Wenn dir dein Arbeitgeber über längere Zeit Vorteile einräumt, kannst du davon ausgehen, dass es seine Absicht ist, dir diese Vorteile dauerhaft zu gewähren. Dann wird aus etwas, was in deinem Arbeitsalltag „üblich“ ist, ein Teil deines Arbeitsvertrages. Dieses Prinzip des Arbeitsrechtes nennt man „betriebliche Übung“. Aber Vorsicht: Der Gesetzgeber hat noch eine Hintertür für die Arbeitgeber offengelassen: den sog. Freiwilligkeits- bzw. Widerrufsvorbehalt.
Wenn der Arbeitgeber sich von vornherein nicht verpflichten will, einen Vorteil dauerhaft zu gewähren, dann muss er jedes Mal deutlich und unmissverständlich darauf hinweisen. So hat es zum Beispiel ein Lebensmittelhersteller gemacht: Er schickte den Betriebsrentner*innen jedes Jahr eine Marzipantorte und ein Weihnachtsgeld von 105 Euro.
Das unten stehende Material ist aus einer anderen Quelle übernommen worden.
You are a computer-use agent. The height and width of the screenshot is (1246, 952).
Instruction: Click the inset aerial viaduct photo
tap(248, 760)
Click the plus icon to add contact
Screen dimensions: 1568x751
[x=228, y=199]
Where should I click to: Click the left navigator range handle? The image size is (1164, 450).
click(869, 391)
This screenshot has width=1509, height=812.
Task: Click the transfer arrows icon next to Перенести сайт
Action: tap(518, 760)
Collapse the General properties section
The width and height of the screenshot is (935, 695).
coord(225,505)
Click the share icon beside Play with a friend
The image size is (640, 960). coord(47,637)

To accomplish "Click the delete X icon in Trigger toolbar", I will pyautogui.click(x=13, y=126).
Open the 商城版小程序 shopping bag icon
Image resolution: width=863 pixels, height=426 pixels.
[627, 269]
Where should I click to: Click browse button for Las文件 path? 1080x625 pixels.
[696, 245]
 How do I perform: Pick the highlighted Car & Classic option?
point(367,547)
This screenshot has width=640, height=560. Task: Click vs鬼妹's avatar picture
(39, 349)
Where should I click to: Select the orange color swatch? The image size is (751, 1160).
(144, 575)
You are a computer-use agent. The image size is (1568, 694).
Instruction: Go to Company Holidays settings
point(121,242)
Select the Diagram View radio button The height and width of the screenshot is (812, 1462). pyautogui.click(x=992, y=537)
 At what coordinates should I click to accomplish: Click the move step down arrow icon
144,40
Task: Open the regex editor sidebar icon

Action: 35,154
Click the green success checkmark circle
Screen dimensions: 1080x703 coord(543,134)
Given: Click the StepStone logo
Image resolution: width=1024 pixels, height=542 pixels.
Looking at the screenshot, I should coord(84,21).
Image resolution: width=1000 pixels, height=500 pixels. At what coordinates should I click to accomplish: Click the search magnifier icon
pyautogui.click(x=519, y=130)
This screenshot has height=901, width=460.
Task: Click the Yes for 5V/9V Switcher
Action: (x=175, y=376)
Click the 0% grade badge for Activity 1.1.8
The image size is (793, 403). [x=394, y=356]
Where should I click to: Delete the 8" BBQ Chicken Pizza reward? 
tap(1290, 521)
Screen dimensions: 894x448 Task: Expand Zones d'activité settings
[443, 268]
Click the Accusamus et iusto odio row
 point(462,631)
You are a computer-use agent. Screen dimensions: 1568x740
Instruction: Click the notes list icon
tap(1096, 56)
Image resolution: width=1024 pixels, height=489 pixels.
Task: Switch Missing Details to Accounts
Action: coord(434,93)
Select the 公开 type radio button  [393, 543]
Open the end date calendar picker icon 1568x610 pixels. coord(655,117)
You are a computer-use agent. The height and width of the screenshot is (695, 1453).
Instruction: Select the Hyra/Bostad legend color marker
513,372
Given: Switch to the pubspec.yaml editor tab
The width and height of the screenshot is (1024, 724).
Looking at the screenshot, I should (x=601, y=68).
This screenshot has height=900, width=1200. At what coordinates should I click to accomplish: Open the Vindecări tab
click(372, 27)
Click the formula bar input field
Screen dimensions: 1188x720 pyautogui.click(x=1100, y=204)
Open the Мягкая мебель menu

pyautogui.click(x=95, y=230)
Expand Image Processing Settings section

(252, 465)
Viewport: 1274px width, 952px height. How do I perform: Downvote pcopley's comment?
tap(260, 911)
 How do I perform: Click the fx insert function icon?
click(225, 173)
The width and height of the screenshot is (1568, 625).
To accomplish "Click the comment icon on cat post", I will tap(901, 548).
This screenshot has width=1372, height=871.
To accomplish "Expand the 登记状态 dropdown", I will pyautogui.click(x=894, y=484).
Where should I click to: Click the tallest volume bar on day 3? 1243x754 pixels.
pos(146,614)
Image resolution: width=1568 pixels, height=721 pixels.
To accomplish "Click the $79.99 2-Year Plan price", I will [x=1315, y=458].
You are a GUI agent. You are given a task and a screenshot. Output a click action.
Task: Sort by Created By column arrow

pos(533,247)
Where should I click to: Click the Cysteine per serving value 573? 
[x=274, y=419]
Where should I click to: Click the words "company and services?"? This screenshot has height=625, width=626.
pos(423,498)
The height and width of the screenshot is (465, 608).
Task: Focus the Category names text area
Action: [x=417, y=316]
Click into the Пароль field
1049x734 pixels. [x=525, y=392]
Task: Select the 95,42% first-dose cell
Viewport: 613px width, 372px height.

Allerdings legte er jedes Mal ein Schreiben bei mit dem Hinweis, dass die Leistungen immer nur für das aktuelle Jahr gewährt werden. Das Arbeitsgericht Köln entschied, dass deswegen keine betriebliche Übung entstanden ist. Es handelt sich also um eine freiwillige Leistung des Unternehmens (deswegen Freiwilligkeitsvorbehalt). Die Rentner*innen haben keinen Anspruch auf ihre jährliche Torte (Aktenzeichen: 11 Ca 3589/16).
Während ein Freiwilligkeitsvorbehalt also verhindert, dass ein Anspruch überhaupt erst entsteht, ist ein Widerrufsvorbehalt eine Klausel, die regelt, dass ein Anspruch des*der Beschäftigten durch eine einseitige Erklärung des Arbeitgebers wieder beseitigt werden kann. Mit einem Widerrufsvorbehalt sichern sich Arbeitgeber also die Möglichkeit, bisher gewährte Zusatzleistungen für die Zukunft zu kassieren. Allerdings muss im Arbeitsvertrag klar geregelt sein, in welchen Fällen das möglich ist – zum Beispiel aus wirtschaftlichen Gründen oder aufgrund des Verhaltens des*der Beschäftigten. Wenn der Arbeitgeber sagt, dieser Fall sei nun eingetreten, dann muss das für die Beschäftigten überprüfbar sein.